> _TÂCHE COURTE_
Convertissez l'ensemble des données ci-dessous en une liste JSON de chaînes, une chaîne par ligne, en laissant de côté les lignes vides, s'il vous plaît.

»»

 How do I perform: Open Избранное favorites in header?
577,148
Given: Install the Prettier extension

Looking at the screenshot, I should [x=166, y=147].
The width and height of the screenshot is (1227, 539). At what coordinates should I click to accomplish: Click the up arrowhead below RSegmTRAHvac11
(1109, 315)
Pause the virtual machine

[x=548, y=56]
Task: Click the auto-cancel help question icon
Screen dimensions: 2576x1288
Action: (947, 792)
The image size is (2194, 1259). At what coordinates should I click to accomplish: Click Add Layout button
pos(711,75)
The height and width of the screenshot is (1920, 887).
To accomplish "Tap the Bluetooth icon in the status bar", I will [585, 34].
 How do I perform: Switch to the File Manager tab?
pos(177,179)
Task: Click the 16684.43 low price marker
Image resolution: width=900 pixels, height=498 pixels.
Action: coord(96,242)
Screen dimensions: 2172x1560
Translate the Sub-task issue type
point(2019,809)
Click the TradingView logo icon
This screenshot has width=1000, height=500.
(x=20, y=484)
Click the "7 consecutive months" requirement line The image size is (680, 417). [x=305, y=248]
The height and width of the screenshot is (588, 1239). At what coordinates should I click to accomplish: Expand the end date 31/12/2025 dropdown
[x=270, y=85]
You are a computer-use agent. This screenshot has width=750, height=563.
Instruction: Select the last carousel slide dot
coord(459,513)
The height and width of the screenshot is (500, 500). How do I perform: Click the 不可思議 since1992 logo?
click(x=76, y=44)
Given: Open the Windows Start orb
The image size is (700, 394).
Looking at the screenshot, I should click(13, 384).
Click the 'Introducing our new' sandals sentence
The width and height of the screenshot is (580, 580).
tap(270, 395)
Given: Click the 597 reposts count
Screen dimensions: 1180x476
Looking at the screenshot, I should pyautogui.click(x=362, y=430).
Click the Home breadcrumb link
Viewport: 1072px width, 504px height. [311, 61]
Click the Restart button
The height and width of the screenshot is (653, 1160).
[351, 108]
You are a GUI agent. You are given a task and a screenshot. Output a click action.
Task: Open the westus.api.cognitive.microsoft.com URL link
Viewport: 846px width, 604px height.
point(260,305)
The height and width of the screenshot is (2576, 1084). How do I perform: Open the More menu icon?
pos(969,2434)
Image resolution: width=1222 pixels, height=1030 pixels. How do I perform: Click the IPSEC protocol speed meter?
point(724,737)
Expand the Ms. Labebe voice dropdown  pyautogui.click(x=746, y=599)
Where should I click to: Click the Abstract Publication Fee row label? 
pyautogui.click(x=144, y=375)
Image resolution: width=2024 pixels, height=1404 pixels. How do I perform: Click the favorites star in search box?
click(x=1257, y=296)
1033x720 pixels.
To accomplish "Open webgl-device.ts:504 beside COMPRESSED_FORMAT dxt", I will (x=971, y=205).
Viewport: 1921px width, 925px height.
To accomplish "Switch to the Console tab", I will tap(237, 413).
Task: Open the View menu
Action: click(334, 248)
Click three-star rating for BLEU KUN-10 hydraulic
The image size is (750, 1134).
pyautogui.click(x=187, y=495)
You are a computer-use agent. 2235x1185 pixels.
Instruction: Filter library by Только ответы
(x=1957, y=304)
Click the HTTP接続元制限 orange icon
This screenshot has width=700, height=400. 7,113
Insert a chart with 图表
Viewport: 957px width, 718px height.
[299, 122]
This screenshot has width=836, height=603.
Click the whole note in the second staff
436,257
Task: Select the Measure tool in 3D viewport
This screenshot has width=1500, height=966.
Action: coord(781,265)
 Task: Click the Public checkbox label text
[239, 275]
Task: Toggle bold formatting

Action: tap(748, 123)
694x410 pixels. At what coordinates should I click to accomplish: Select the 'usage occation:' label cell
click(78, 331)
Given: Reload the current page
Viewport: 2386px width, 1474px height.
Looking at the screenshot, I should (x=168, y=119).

««

> _RÉSULTAT DE L'EXERCICE_
[
  " How do I perform: Open Избранное favorites in header?",
  "577,148",
  "Given: Install the Prettier extension",
  "Looking at the screenshot, I should [x=166, y=147].",
  "The width and height of the screenshot is (1227, 539). At what coordinates should I click to accomplish: Click the up arrowhead below RSegmTRAHvac11",
  "(1109, 315)",
  "Pause the virtual machine",
  "[x=548, y=56]",
  "Task: Click the auto-cancel help question icon",
  "Screen dimensions: 2576x1288",
  "Action: (947, 792)",
  "The image size is (2194, 1259). At what coordinates should I click to accomplish: Click Add Layout button",
  "pos(711,75)",
  "The height and width of the screenshot is (1920, 887).",
  "To accomplish \"Tap the Bluetooth icon in the status bar\", I will [585, 34].",
  " How do I perform: Switch to the File Manager tab?",
  "pos(177,179)",
  "Task: Click the 16684.43 low price marker",
  "Image resolution: width=900 pixels, height=498 pixels.",
  "Action: coord(96,242)",
  "Screen dimensions: 2172x1560",
  "Translate the Sub-task issue type",
  "point(2019,809)",
  "Click the TradingView logo icon",
  "This screenshot has width=1000, height=500.",
  "(x=20, y=484)",
  "Click the \"7 consecutive months\" requirement line The image size is (680, 417). [x=305, y=248]",
  "The height and width of the screenshot is (588, 1239). At what coordinates should I click to accomplish: Expand the end date 31/12/2025 dropdown",
  "[x=270, y=85]",
  "You are a computer-use agent. This screenshot has width=750, height=563.",
  "Instruction: Select the last carousel slide dot",
  "coord(459,513)",
  "The height and width of the screenshot is (500, 500). How do I perform: Click the 不可思議 since1992 logo?",
  "click(x=76, y=44)",
  "Given: Open the Windows Start orb",
  "The image size is (700, 394).",
  "Looking at the screenshot, I should click(13, 384).",
  "Click the 'Introducing our new' sandals sentence",
  "The width and height of the screenshot is (580, 580).",
  "tap(270, 395)",
  "Given: Click the 597 reposts count",
  "Screen dimensions: 1180x476",
  "Looking at the screenshot, I should pyautogui.click(x=362, y=430).",
  "Click the Home breadcrumb link",
  "Viewport: 1072px width, 504px height. [311, 61]",
  "Click the Restart button",
  "The height and width of the screenshot is (653, 1160).",
  "[351, 108]",
  "You are a GUI agent. You are given a task and a screenshot. Output a click action.",
  "Task: Open the westus.api.cognitive.microsoft.com URL link",
  "Viewport: 846px width, 604px height.",
  "point(260,305)",
  "The height and width of the screenshot is (2576, 1084). How do I perform: Open the More menu icon?",
  "pos(969,2434)",
  "Image resolution: width=1222 pixels, height=1030 pixels. How do I perform: Click the IPSEC protocol speed meter?",
  "point(724,737)",
  "Expand the Ms. Labebe voice dropdown  pyautogui.click(x=746, y=599)",
  "Where should I click to: Click the Abstract Publication Fee row label? ",
  "pyautogui.click(x=144, y=375)",
  "Image resolution: width=2024 pixels, height=1404 pixels. How do I perform: Click the favorites star in search box?",
  "click(x=1257, y=296)",
  "1033x720 pixels.",
  "To accomplish \"Open webgl-device.ts:504 beside COMPRESSED_FORMAT dxt\", I will (x=971, y=205).",
  "Viewport: 1921px width, 925px height.",
  "To accomplish \"Switch to the Console tab\", I will tap(237, 413).",
  "Task: Open the View menu",
  "Action: click(334, 248)",
  "Click three-star rating for BLEU KUN-10 hydraulic",
  "The image size is (750, 1134).",
  "pyautogui.click(x=187, y=495)",
  "You are a computer-use agent. 2235x1185 pixels.",
  "Instruction: Filter library by Только ответы",
  "(x=1957, y=304)",
  "Click the HTTP接続元制限 orange icon",
  "This screenshot has width=700, height=400. 7,113",
  "Insert a chart with 图表",
  "Viewport: 957px width, 718px height.",
  "[299, 122]",
  "This screenshot has width=836, height=603.",
  "Click the whole note in the second staff",
  "436,257",
  "Task: Select the Measure tool in 3D viewport",
  "This screenshot has width=1500, height=966.",
  "Action: coord(781,265)",
  " Task: Click the Public checkbox label text",
  "[239, 275]",
  "Task: Toggle bold formatting",
  "Action: tap(748, 123)",
  "694x410 pixels. At what coordinates should I click to accomplish: Select the 'usage occation:' label cell",
  "click(78, 331)",
  "Given: Reload the current page",
  "Viewport: 2386px width, 1474px height.",
  "Looking at the screenshot, I should (x=168, y=119)."
]